Xiaoming Wen (60min)

RMIT University

Click image for HiRes

Abstract

Halide perovskites have emerged as promising materials for high-performance photovoltaics and optoelectronics. However, the underlying photophysical mechanisms remain poorly understood. We propose a new theory — the Lattice Energy Reservoir (LER) —as the fundamental origin of the superior optoelectronic properties observed in halide perovskites. These non-uniformly localized LERs introduce unique energy micro-recycle of hot phonon injection to LER- energy storage of lattice deformation as phonon cavity-subgap carrier upconversion driven by LER; which exerts comprehensive influence over carrier dynamics, affecting processes such as hot carrier cooling, carrier recombination, and ultra-slow relaxation effects.
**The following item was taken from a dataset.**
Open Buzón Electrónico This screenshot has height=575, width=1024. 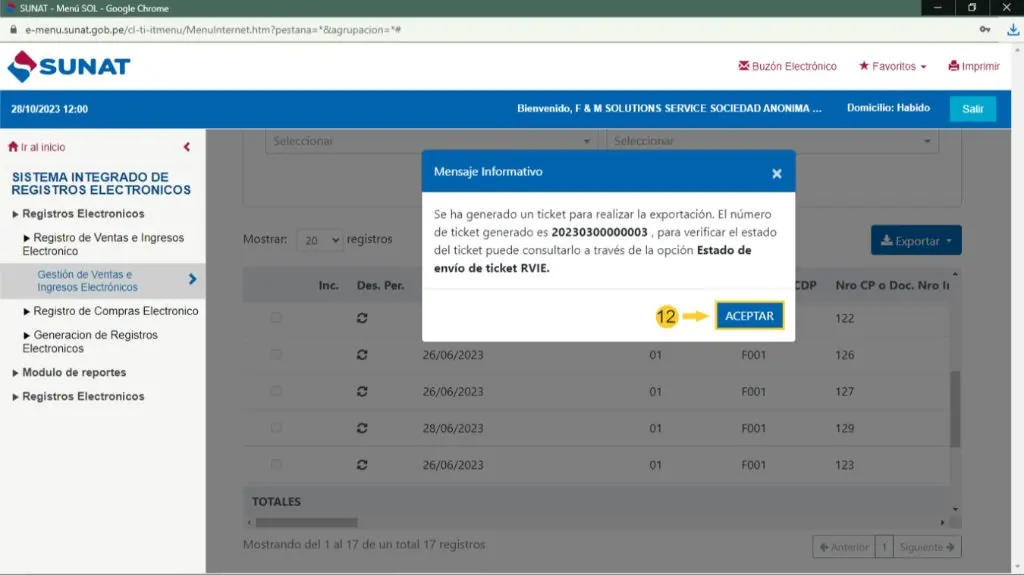[787, 67]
Ultimately, LERs are responsible for the exceptional performance of perovskite-based solar cells and photonic devices.

We propose a revolutionary photovoltaic concept based on the Lattice Energy Reservoir (LER) theory—the Lattice Battery Solar Cell (LBSC) —which recycles hot phonon energy to enable subgap carrier upconversion. LBSC inherently eliminates two major energy loss mechanisms in conventional solar cells: hot phonon loss from hot carriers and the non-absorption of sub-bandgap solar photons. As a result, it can theoretically achieve a power conversion efficiency exceeding 70%. Crucially, the stored hot phonon energy can be fed back into the conduction band, thereby suppressing the formation of mobile ions and addressing the root cause of instability. LBSC satisfies the 'golden triangle' of solar cell performance—efficiency, stability, and cost—offering strong potential for competitive commercialization.

Brief Bio

Dr Wen Xiaoming is awarded bachelor’s and master’s degree from Zhejiang University, and PhD from Swinburne University of Technology, Australia in 2007. He has worked at the University of Melbourne, University of New South Wales, Swinburne University of technology and Academia Sinica in Taiwan on ultrafast spectroscopy, photovoltaics and photophysics of advanced materials. He is currently a senior researcher and research leader at RMIT University, focusing on the photophysics of perovskites and photovoltaic applications.